AVAILABLE DATA section start
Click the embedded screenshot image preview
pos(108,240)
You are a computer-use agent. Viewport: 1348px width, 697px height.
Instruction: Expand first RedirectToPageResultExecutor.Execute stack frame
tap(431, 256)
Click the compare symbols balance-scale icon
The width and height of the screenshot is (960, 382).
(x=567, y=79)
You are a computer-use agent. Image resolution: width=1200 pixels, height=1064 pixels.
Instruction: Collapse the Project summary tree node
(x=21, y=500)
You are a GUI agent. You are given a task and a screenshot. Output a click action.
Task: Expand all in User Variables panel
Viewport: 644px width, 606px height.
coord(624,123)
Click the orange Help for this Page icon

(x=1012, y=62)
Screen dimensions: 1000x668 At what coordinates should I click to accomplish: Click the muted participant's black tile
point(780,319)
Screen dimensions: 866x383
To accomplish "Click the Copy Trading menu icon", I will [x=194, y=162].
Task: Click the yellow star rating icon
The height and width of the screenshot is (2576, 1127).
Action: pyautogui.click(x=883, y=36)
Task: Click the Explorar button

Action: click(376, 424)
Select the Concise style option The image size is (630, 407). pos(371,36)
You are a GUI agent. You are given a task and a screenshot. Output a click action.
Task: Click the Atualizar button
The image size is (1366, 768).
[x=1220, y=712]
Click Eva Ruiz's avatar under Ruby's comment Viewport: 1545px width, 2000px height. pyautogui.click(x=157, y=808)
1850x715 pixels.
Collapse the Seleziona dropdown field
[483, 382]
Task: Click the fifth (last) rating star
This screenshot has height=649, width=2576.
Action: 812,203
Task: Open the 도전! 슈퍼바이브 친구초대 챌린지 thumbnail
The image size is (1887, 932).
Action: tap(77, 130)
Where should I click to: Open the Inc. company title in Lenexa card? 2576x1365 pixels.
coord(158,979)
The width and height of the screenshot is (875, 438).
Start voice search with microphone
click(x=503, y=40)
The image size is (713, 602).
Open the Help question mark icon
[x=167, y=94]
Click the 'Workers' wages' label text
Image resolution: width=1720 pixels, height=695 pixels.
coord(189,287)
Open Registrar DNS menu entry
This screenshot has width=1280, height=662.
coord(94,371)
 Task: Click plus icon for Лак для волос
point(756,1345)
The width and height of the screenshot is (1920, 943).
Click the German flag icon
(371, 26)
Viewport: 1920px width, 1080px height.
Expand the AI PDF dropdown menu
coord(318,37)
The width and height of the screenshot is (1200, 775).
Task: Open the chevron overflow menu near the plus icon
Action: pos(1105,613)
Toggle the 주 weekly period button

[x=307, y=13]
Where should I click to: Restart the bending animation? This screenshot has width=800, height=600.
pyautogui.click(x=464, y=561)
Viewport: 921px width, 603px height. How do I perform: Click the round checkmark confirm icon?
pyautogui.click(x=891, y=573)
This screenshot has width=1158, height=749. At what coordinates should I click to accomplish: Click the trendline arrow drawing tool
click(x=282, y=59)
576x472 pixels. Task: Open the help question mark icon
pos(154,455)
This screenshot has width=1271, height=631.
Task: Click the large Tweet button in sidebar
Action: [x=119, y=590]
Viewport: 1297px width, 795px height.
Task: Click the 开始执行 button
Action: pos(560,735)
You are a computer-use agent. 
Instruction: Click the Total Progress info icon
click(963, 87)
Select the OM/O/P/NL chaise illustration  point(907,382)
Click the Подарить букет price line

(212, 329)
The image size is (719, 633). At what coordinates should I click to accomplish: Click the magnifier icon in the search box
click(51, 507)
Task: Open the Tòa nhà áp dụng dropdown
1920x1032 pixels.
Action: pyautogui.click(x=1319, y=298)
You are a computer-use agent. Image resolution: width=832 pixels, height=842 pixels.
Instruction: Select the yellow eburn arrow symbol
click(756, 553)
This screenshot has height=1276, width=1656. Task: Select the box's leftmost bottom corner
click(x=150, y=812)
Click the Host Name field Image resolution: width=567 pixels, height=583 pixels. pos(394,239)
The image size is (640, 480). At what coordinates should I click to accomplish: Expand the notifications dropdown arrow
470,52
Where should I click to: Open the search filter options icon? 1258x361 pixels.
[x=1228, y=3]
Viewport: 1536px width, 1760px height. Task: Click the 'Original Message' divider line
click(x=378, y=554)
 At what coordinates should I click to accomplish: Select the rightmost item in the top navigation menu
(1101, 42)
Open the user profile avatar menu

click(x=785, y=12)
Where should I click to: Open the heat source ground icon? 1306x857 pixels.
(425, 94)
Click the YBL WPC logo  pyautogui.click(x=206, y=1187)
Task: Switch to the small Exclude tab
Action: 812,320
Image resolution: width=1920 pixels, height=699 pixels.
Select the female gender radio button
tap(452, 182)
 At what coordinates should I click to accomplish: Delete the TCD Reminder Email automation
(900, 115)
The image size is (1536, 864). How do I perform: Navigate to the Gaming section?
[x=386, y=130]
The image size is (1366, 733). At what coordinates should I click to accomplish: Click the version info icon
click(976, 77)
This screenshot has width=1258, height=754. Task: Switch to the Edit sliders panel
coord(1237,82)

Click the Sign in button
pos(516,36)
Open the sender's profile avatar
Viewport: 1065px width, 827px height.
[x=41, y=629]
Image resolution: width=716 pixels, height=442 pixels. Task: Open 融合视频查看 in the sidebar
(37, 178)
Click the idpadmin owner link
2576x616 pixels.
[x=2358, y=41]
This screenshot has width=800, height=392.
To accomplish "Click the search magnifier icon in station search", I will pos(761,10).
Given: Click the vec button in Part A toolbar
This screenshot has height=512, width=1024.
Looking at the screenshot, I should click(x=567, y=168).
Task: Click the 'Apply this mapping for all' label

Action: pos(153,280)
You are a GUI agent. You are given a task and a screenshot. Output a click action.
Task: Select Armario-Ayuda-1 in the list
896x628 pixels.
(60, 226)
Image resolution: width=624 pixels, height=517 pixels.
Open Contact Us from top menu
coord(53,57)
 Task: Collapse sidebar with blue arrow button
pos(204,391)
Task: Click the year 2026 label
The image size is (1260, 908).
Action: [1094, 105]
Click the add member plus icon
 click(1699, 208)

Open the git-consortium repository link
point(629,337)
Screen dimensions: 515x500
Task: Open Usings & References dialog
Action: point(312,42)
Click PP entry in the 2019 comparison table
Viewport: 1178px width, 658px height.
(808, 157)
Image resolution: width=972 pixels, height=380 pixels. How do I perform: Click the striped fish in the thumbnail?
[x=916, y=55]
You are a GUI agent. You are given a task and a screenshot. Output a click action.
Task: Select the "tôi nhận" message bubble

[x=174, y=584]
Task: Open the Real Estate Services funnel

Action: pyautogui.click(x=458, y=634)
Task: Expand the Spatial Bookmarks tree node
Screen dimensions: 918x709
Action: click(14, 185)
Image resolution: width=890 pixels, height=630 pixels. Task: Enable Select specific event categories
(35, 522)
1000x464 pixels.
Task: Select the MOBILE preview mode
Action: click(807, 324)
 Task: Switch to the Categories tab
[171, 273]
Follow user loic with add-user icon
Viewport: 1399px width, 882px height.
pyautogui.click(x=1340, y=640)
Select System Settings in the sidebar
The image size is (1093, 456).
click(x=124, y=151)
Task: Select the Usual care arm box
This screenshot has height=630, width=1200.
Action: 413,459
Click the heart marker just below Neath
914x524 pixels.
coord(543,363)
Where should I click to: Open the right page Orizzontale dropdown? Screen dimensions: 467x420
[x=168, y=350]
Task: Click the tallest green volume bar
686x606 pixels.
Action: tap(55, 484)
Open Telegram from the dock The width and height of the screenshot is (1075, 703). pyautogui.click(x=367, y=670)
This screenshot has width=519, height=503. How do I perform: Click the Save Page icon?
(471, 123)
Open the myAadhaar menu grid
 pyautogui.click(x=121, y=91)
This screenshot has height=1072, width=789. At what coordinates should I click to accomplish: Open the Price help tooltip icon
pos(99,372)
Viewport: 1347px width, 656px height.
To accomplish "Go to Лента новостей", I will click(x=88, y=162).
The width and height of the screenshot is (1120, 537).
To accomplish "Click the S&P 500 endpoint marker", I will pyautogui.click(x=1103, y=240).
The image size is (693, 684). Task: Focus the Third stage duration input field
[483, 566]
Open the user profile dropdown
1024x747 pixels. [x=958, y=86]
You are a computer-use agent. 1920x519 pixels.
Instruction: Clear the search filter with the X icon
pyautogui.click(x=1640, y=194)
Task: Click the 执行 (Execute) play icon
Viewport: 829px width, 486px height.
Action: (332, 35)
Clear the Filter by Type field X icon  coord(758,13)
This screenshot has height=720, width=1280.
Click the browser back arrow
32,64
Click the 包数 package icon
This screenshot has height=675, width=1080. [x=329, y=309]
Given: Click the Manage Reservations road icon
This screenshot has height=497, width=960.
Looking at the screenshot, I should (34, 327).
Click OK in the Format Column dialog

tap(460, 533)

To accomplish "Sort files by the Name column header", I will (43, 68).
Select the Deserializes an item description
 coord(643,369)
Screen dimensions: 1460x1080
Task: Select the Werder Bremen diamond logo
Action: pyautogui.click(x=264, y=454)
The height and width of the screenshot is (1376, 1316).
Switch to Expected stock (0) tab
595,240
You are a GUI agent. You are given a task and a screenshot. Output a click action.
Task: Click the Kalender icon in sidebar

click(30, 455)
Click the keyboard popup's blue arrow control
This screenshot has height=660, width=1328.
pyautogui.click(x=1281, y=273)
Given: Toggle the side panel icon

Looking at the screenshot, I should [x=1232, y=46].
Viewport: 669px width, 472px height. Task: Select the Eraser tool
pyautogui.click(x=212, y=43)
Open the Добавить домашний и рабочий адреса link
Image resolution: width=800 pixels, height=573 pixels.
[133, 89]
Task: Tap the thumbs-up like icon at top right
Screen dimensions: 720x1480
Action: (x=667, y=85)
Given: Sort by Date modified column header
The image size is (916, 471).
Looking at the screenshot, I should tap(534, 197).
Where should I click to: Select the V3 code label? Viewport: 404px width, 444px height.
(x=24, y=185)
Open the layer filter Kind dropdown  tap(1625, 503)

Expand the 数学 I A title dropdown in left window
AVAILABLE DATA section end
TASK REQUIREMENTS –
Nothing but the lines with "marker" should be returned, copied from the entries above.

TASK ANSWER –
Click the heart marker just below Neath
To accomplish "Click the S&P 500 endpoint marker", I will pyautogui.click(x=1103, y=240).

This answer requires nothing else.